Given request 1: Arrange every line of the listing below as a numbered list, leaving out any blank lines.

Selected excerpt:
○ ○ ○ ○ ○ ○ ○

The goal of a tsunami warning system is to deliver a timely and meaningful evaluation of the hazard to authorities and to the population at large, with the main objective of triggering evacuation. While the role of education is usually considered the cornerstone for successful responses, the role of accurate information regarding the actual hazard is also relevant (Okal 2015; Bernard and Titov 2015). Over the years, improving tsunami hazard assessment has followed different approaches, all attempting to maximize the lead time of the warning relative to tsunami arrival.

For far-field tsunami forecasting, where the coastal tsunami impact can be quantitatively evaluated well in advance of tsunami arrival, the approach is to combine monitoring of the actual tsunami along its propagation path with numerical simulations, and take advantage of this information to estimate the hazard; For instance, the USA has a worldwide network of offshore tsunami observatories, which are located near several subduction zones at distances equivalent to 30–60 min tsunami travel time from expected tsunamigenic earthquake sources. Data are used as input to inversion procedures to obtain an estimate of the earthquake or tsunami source (Percival et al. 2011), which allows forecasting a set of tsunami hazard products (Bernard and Titov 2015).

For near-field tsunami forecasting, on the other hand, the lapse between tsunami generation and arrival may be too short to perform tsunami source evaluations and forward simulations. Williamson and Newman (2019) show that, in some places, first arrival can occur in as little as 5 min. In the field, Aránguiz et al. (2016) reported arrivals in less than 8 min for the \(M_\mathrm{w}\; 8.4\) Illapel event, based on anecdotal evidence. A relevant aspect of the problem is the finite time required to acquire enough data to allow for source inversion. Owing to the significantly different propagation speeds of tsunami and seismic waves, the preferred approach is to rely on seismic data alone. Although some seismic source solutions can be obtained in relatively short time, they are subject to uncertainties that can affect the accuracy of tsunami estimates, hence limiting their applicability for tsunami early warning purposes (Cienfuegos et al. 2018). In addition, computing tsunami propagation and inundation has a high computational cost. Consequently, to date, most operating tsunami early warning systems use table look-up procedures on datasets of simplified seismic scenarios previously calculated and stored in a database (e.g. Gica et al. 2008; Kamigaichi et al. 2009). This approach is used in countries such as Japan, Australia, and Indonesia, and recently, in Chile. This approach is affected by the limited accuracy of such assessments owing to the likely mismatch between the simple stored scenarios and the actual event (Behrens et al. 2010)

○ ○ ○ ○ ○ ○ ○

Exercise input:

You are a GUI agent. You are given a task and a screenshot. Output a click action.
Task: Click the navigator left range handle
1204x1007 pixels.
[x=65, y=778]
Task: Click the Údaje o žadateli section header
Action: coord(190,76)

○ ○ ○ ○ ○ ○ ○

Given request 2: According to the passage on tsunami warning systems, which countries use table look-up procedures on stored seismic scenarios?

Response 1:
1. You are a GUI agent. You are given a task and a screenshot. Output a click action.
2. Task: Click the navigator left range handle
3. 1204x1007 pixels.
4. [x=65, y=778]
5. Task: Click the Údaje o žadateli section header
6. Action: coord(190,76)

Response 2: Japan, Australia, Indonesia, and recently Chile.